Faithful, at once, to the heavenly life,
And the fond duties of a wife.
I narrow am, and want the art
To love two things with all my heart.
Occupied wholly in His search

Who, in the mysteries of the Church,
Returns, and calls them Clouds of Heaven,
I tread a road straight, hard, and even;
But fear to wander all confused,

By two-fold fealty abused.

I either should the one forget,
Or scantly pay the other's debt;
For still it seems to me I make
Love vain by adding "for His sake;"
Nay, at the very thought my breast
Is fill'd with anguish of unrest!

You bade me, Father, count the cost.

I have! and all that must be lost

I feel as only women can.

To live the Idol of some man,

And through the untender world to move
Wrapt safe in his superior love,

How sweet!
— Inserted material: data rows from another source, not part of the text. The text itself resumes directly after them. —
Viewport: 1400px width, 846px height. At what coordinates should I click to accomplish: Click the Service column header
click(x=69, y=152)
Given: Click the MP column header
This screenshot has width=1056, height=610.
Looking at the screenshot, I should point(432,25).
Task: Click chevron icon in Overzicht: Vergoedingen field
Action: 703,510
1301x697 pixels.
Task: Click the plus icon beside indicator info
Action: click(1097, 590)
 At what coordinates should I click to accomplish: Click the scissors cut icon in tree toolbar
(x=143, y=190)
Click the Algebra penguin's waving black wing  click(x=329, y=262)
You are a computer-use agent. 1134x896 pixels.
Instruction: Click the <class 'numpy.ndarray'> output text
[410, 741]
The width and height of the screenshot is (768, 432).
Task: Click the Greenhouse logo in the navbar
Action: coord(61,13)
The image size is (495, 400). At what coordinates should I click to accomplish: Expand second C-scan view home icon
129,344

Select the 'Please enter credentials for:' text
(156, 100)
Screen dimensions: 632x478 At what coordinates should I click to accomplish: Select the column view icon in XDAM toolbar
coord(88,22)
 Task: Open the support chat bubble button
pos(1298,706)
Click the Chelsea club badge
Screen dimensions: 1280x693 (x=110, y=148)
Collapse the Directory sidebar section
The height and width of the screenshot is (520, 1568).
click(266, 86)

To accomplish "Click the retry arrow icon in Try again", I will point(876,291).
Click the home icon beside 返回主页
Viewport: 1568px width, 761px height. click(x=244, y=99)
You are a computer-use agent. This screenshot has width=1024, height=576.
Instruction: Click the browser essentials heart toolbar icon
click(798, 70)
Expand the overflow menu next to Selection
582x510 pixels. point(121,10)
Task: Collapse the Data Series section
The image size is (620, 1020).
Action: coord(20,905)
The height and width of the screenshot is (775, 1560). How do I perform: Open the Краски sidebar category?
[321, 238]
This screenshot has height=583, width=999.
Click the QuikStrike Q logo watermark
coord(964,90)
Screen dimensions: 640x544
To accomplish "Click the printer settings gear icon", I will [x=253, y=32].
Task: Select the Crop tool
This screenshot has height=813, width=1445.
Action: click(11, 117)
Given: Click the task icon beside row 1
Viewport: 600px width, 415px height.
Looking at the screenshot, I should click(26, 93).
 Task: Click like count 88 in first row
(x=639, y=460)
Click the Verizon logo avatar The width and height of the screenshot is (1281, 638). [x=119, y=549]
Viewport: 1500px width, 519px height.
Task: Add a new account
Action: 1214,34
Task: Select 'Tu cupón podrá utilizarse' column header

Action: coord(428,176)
And children, too: ah, there
Lies, if I dared to look, despair!
And the wife's happy, daily round
Of duties, and their narrow bound,
So plain that to transgress were hard,
Yet full of tangible reward;

Her charities, not marr'd like mine
With fears of thwarting laws divine;
The world's regards and just delight
In one so clearly, kindly right;
I've thought of all, and I endure,
Not without sharp regret be sure,
To give up life's glad certainty,
For what, perchance, may never be.
For nothing of my state I know
But that t'ward heaven I seem to go
As one who fondly landward hies
Along a deck that faster flies!

With every year, meantime, some grace
Of earthly happiness gives place
To humbling ills; the very charms
Of youth being counted henceforth harms;
To blush already seems absurd;
Nor know I whether I should herd
With girls or wives, or sadliest balk
Maids' merriment, or matrons' talk ;
Nor are men's courtesies her dues
Who is not good for show nor use!
To crown these evils, I confess
That faith's terrestrial fruit is less
In joy and honour sensible
Than teachers of religion tell.
The bridal memories of the heart
Grow weaker, rising far apart.

My pray'rs will sudden pleasures move,
And heavenly heights of human love;
But, for the general, none the less,
Sordid and stifling narrowness,

Or, worse vacuity, afflicts

The soul that much itself addicts

To sanctity in solitude,

Or serving the ingratitude

Of Christ's complete disguise, His Poor.
Straight is the way, narrow the door,
Howbeit, that leads to life! O'er late,
Besides, 'twere now to change my fate;
The world's delight my soul dejects,
Revenging all my disrespects,
Of old, with incapacity

To chime with even its harmless glee,

Which sounds, from fields beyond my range,

Like fairies' music, thin and strange.